Background information
- Born: April 3, 1976 (age 49) Detroit, Michigan, U.S.
- Genres: Jazz, Ancestral, Afro-Cuban
- Occupations: Musician, Composer, Arranger, Educator
- Instruments: Drums, classical percussion, piano
- Labels: BigWenzee
- Website: alidrums.com

= Ali Jackson (jazz drummer) =

Jazz drummer

Ali Jackson Jr. (born April 3, 1976) is an American drummer, musician, composer, arranger, educator, and percussionist.

== Early life and education ==
Jackson was born in Detroit in 1976, the son of jazz bassist, Ali Jackson. Jackson graduated as a music major with high honors from Detroit’s Cass Technical High School.

As a student at the New School University for Contemporary Music in New York City, he studied with Max Roach and Elvin Jones. He attended college on a full academic scholarship, earning an undergraduate degree in music composition.

== Music career ==
Jackson started playing drums at the age of 2. Jackson received a steady stream of lessons and mentoring from a range of artists including Max Roach, Milt Hinton, Dr.
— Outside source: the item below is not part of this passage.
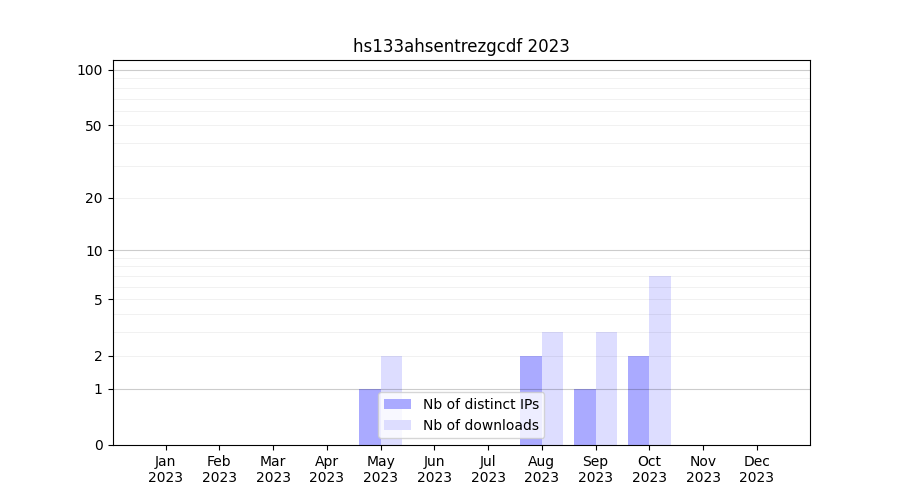The width and height of the screenshot is (900, 500).
Task: Click the chart title hs133ahsentrezgcdf 2023
Action: point(461,46)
Donald Byrd, Betty Carter, Aretha Franklin and James Mtume. During one lesson when he was 12, Ali met Wynton Marsalis and impressed the trumpet player.

In 1994, Jackson was selected as the guest soloist for the Beacons of Jazz program honoring jazz drummer Max Roach. The Thelonious Monk Institute and Jazz Aspen selected him to participate in the first annual Jazz Aspen for gifted and talented musicians. Jackson was also the first recipient of the state of Michigan’s Artserv Emerging Artist award in 1998.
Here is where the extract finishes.